The new Roth 401(k) retirement plan is basically a traditional 401(k) that is not bound by income thresholds, and is supplemented with the Roth IRA benefit of tax-free growth and withdrawals. Roth 401(k) plans become effective January 1, 2006, and will allow you to contribute after-tax earnings into an employer 401(k). The contributions you make will grow tax-free, forever. When you make withdrawals from a Roth 401(k), you will owe no tax. None. This is for a limited time only. Roth 401(k) plans are scheduled to expire at the end of 2010. Therefore, after 2010, Roth contributions could remain in the plan, but no new Roth contributions could be made after that time. Congress could extend these provisions at some time in the future.

Employees will be able to contribute after-tax dollars to the Roth 401(k). The money will be held in a separate account from contributions to your regular 401(k).

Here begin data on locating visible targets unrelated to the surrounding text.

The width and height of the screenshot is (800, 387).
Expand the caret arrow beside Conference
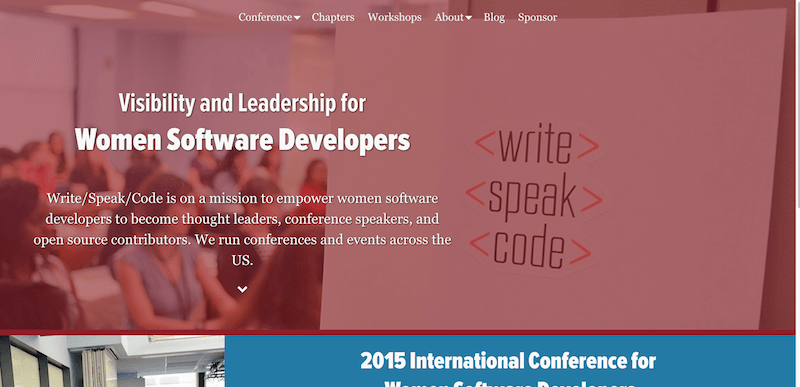(x=297, y=18)
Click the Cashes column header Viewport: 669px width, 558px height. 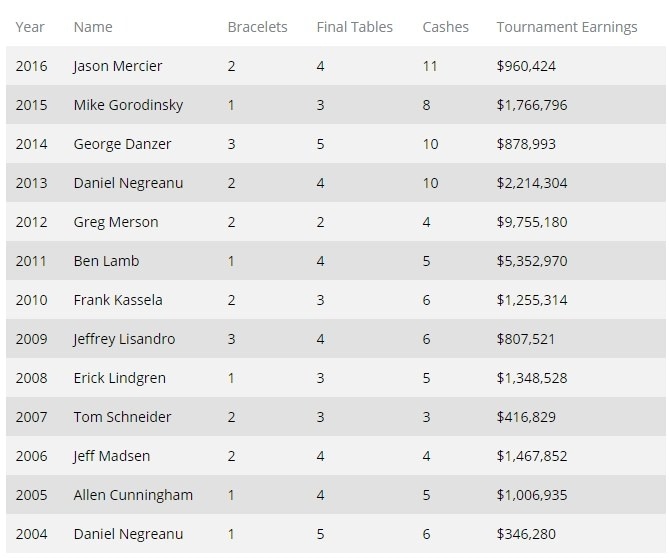pos(445,27)
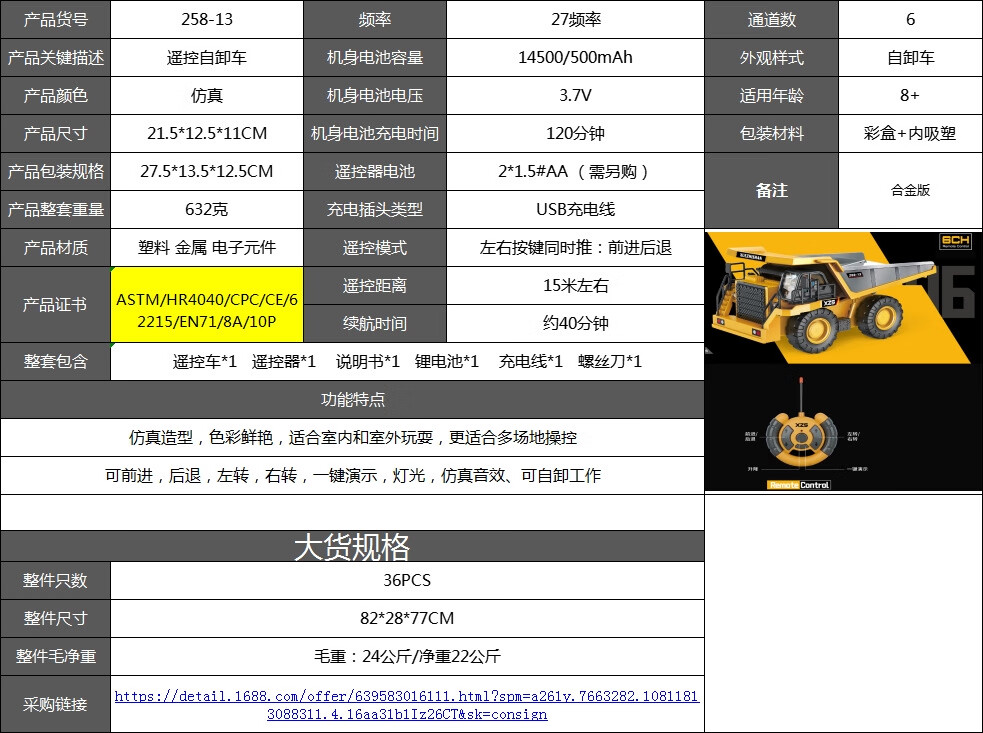Click the dump truck product image
This screenshot has width=983, height=733.
click(x=843, y=298)
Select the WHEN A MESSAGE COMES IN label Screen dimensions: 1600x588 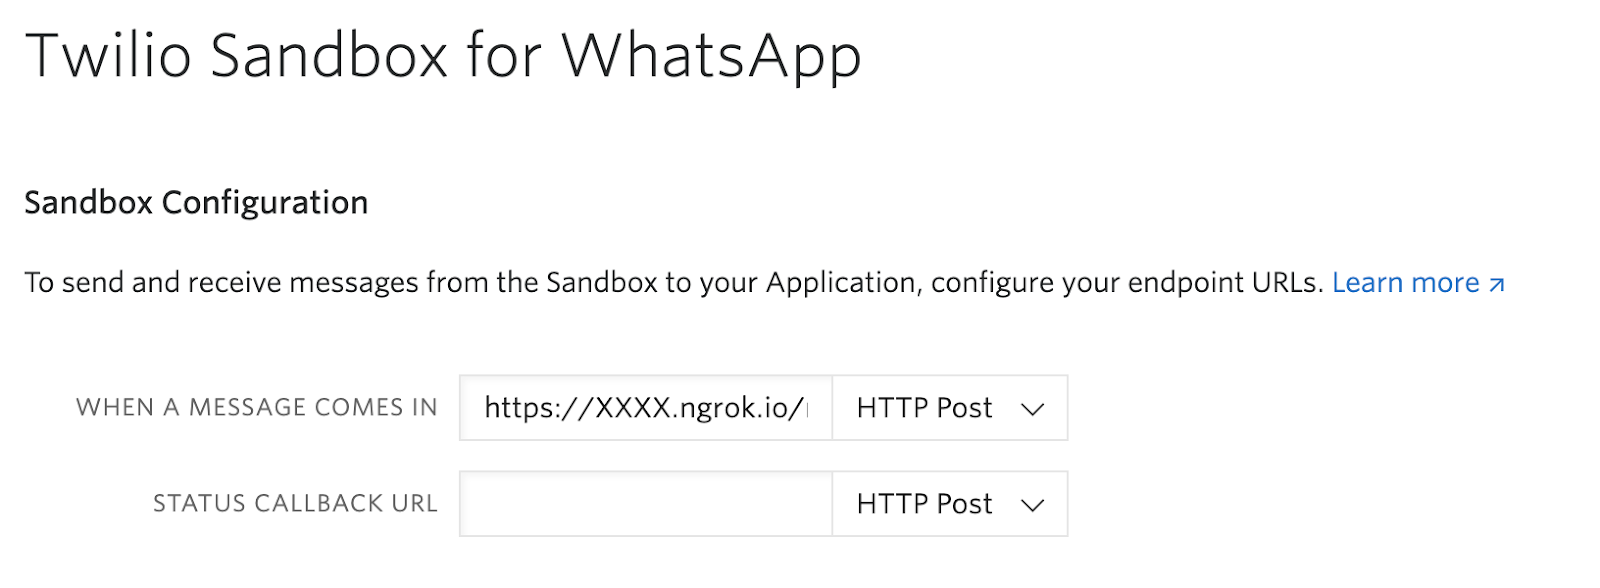257,408
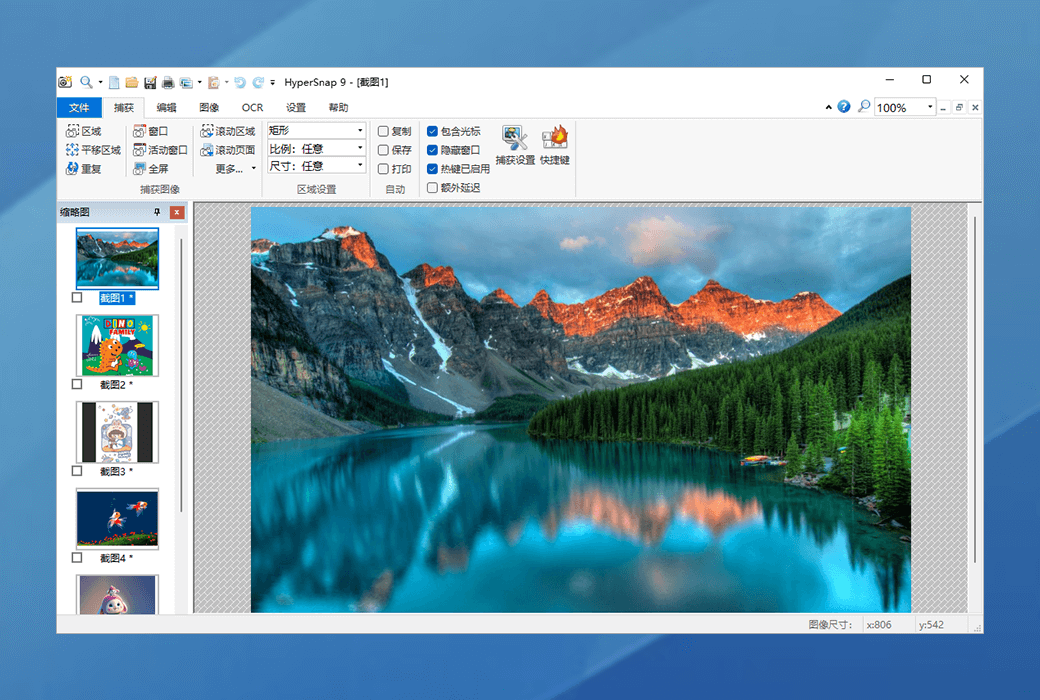1040x700 pixels.
Task: Close the 缩略图 thumbnails panel
Action: (177, 212)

You decide what percentage of your retirement plan contributions go to either account. You'll be able to make the maximum contribution allowable under 401(k) rules. The 2006 401(k) contribution limits allow employees less than age 50 to sock away up to $15,000 - $20,000 for employee’s age 50 or older. For those who want to save after-tax money, this is a much quicker route than saving in the Roth IRA, which has contribution limits of $4,000 for those less than age 50 and $5,000 for those age 50 and above in 2006. If you have a Roth IRA, or plan to open one, you can still contribute the maximum allowable to that account in addition to your Roth 401(k) contributions. If your company provides a matching contribution, it will be pretax money and will go only into the regular 401(k) account. The Roth 401(k) is open to all employees who qualify for the regular 401(k).

This is very attractive to higher-paid employees who may be excluded from having a Roth IRA account because of its income limitations. Contributions are irrevocable. Once the money goes into the account, it falls under all of the IRS rules and penalties for 401(k) accounts; you can't change your mind and have it switched over to your regular 401(k). Money can be withdrawn tax and penalty free as long as you're at least age 59 1/2 and have held the account for at least five years. The Roth 401(k) has the same distribution requirements as the 401(k). You'll need to begin taking minimum distributions by the time you reach age 70 1/2. This contrasts with the Roth IRA, which has no distribution requirements. You can roll over your Roth 401(k) contributions to a Roth IRA when you retire or if your employment is terminated.

Note: Section 403(b) Plans are also eligible. Once the Roth 401(k) program ends, (for now it’s scheduled to end in 2010), you cannot add any more funds to this account; however, they can remain in the plan until distribution.